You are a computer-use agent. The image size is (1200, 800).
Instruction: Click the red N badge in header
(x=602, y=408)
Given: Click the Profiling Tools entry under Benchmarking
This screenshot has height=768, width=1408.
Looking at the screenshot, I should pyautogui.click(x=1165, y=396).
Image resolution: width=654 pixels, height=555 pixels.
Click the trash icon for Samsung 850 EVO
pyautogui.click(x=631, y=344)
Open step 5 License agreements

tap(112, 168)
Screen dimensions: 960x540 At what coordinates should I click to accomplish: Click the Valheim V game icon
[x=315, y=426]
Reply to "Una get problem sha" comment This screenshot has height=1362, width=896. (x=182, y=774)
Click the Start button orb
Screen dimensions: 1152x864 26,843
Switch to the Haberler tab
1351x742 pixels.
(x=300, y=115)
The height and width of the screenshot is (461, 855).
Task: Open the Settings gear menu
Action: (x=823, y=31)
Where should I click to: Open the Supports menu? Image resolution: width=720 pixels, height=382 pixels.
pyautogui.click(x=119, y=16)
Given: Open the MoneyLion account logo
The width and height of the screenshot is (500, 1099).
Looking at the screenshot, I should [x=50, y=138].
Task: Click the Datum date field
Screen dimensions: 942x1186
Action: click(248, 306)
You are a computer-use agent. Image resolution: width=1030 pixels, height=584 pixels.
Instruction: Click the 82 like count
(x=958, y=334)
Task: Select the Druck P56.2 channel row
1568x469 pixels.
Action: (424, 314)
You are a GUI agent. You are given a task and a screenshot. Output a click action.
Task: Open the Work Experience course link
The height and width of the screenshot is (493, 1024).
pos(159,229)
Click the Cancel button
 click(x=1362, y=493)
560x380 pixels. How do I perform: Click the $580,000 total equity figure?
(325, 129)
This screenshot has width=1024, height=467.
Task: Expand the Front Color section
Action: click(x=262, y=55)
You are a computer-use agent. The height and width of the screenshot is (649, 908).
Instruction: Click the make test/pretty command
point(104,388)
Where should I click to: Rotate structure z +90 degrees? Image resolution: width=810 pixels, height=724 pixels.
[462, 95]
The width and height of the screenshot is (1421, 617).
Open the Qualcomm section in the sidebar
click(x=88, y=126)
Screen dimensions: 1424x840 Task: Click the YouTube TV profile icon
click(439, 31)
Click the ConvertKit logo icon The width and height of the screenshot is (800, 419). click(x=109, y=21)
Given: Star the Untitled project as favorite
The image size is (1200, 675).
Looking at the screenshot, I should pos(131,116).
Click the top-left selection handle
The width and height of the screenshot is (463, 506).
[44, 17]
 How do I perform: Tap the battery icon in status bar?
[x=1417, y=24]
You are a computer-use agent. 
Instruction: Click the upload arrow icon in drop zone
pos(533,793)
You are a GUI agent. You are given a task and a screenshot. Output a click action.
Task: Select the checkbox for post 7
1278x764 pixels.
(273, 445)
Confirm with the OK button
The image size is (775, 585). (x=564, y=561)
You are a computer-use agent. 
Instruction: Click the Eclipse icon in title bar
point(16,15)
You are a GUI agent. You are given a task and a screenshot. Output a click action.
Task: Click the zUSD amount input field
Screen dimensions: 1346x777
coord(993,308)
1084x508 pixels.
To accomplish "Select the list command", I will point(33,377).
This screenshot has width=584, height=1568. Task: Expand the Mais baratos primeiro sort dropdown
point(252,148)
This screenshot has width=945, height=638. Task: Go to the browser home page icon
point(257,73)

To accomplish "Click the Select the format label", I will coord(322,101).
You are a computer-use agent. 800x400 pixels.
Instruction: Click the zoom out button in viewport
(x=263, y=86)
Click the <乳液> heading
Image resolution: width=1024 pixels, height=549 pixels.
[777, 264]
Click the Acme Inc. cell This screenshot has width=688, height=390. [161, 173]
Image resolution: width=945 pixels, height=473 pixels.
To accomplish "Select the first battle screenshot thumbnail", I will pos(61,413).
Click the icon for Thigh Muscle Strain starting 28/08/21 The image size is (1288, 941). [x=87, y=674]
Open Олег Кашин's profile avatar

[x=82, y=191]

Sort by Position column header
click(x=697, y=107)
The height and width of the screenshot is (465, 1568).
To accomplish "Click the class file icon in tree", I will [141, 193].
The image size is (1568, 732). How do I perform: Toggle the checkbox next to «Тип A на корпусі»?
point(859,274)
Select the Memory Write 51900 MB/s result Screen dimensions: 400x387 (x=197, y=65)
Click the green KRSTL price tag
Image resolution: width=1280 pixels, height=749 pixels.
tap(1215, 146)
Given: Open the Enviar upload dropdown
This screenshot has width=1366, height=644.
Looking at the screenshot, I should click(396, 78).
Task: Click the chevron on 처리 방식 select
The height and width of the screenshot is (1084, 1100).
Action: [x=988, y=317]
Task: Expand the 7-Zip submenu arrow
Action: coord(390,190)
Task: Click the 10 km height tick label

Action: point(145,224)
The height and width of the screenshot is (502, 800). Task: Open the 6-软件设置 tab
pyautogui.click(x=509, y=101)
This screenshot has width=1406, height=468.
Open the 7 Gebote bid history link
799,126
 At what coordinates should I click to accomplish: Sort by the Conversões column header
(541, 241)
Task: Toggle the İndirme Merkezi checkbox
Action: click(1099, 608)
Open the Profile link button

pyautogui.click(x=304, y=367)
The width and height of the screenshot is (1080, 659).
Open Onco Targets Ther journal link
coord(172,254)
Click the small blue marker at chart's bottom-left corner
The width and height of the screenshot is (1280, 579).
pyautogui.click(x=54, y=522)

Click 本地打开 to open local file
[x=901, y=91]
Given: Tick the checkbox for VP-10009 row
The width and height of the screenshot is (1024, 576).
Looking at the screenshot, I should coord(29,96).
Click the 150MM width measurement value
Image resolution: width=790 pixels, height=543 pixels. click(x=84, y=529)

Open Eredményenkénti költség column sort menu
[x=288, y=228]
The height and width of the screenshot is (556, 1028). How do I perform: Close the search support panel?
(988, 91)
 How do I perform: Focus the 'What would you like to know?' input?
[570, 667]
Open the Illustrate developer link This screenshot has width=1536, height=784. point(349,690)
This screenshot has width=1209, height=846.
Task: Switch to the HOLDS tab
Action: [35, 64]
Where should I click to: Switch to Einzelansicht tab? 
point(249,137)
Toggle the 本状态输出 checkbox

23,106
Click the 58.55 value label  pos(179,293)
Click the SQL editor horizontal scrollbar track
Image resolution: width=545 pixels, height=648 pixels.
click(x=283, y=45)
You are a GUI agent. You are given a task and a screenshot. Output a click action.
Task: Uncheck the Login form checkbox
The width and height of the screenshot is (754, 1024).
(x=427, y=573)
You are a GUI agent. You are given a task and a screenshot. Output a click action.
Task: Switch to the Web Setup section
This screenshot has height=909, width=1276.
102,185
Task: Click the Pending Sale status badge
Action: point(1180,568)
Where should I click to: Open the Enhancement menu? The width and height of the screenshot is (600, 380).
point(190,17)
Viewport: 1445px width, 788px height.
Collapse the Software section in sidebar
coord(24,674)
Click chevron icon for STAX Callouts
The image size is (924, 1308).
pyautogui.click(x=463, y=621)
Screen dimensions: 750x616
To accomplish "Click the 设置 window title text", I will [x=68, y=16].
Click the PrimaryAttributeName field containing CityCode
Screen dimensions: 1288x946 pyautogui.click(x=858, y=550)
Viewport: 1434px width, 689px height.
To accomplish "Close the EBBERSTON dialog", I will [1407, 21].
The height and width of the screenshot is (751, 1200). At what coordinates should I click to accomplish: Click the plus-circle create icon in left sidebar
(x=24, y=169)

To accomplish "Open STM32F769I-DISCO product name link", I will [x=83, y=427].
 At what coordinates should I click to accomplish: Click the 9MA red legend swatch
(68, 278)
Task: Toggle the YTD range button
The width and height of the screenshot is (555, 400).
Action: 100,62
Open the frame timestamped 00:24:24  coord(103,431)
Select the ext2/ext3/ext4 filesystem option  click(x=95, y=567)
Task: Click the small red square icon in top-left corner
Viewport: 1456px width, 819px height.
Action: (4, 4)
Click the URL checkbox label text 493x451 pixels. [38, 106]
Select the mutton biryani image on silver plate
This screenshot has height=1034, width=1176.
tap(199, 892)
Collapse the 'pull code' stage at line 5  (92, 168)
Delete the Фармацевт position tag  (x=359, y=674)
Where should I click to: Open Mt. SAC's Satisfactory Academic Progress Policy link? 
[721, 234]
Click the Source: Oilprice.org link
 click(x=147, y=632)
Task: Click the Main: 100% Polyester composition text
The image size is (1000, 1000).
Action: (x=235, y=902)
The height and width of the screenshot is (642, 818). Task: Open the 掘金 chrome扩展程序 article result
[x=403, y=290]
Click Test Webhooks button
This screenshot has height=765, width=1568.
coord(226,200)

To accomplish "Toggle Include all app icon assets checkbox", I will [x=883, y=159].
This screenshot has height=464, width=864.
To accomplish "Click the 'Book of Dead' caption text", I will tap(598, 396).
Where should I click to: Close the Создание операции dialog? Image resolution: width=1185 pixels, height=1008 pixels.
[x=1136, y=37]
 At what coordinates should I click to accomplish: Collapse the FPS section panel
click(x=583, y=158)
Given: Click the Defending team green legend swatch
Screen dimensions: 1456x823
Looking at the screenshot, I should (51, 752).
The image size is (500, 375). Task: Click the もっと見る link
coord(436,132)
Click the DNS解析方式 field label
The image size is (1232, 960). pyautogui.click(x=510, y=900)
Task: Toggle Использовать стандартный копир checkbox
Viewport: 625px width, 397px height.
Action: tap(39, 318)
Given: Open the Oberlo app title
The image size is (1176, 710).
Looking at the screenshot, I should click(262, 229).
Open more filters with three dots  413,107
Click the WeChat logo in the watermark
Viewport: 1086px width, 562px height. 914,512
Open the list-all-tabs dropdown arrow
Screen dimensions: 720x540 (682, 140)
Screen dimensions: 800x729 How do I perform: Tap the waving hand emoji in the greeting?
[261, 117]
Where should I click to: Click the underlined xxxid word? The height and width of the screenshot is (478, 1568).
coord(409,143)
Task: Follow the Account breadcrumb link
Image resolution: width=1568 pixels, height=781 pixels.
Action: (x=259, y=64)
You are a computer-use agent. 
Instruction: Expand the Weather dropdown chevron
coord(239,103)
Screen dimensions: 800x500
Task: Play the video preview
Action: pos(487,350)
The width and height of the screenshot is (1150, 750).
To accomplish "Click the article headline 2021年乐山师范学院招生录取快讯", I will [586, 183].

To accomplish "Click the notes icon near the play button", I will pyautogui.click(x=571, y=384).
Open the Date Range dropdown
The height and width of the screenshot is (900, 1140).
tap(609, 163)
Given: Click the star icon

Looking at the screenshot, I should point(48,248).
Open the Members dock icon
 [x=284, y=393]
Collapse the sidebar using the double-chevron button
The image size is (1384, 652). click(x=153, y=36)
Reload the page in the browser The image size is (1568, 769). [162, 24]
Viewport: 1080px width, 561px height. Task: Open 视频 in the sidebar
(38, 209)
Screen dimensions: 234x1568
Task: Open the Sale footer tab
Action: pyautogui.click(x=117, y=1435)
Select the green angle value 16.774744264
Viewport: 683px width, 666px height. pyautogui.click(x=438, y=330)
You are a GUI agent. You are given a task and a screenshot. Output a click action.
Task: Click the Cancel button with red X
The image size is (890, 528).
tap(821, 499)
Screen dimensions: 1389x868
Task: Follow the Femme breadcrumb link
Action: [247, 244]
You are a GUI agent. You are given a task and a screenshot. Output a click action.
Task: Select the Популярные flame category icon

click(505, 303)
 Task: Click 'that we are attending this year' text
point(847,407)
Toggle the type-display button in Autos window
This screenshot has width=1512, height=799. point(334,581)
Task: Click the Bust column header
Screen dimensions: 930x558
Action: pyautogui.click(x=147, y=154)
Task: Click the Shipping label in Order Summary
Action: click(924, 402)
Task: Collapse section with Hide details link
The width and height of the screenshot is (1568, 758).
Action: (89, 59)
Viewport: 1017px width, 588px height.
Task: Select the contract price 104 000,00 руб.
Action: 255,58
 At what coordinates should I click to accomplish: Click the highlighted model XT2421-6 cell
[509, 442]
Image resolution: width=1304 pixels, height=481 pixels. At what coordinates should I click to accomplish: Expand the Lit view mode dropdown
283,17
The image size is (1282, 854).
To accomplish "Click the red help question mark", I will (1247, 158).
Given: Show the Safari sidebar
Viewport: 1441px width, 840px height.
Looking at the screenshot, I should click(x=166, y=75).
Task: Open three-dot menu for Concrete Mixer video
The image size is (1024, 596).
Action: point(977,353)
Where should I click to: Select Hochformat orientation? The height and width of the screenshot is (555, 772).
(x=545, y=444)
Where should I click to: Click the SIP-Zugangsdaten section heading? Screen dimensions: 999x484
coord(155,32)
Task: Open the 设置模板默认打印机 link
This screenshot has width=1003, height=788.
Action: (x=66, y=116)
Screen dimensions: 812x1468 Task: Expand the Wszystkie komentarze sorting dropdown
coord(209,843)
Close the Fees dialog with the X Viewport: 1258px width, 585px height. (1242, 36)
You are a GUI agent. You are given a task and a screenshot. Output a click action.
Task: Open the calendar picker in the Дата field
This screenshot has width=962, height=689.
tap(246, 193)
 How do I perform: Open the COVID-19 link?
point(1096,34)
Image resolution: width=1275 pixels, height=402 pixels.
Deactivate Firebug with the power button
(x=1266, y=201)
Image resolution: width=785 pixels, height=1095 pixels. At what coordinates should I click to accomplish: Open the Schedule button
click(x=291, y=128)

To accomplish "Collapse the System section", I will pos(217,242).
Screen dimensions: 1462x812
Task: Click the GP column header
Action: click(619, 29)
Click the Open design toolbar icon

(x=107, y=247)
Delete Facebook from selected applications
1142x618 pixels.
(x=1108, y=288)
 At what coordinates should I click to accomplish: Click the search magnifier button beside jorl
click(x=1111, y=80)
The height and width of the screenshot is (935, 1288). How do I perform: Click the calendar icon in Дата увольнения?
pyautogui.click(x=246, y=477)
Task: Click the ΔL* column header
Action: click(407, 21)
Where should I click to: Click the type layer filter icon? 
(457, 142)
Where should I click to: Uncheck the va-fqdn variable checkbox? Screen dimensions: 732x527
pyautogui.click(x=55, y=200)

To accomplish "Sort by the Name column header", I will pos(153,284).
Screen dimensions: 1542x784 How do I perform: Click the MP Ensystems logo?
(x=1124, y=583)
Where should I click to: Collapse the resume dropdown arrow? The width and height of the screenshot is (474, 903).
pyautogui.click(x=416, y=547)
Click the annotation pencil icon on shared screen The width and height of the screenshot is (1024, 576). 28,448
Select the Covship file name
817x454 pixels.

————————

### Task prompt
Looking at the data above, count each line that holds the word "small" and report the count alone.

### Exercise solution
2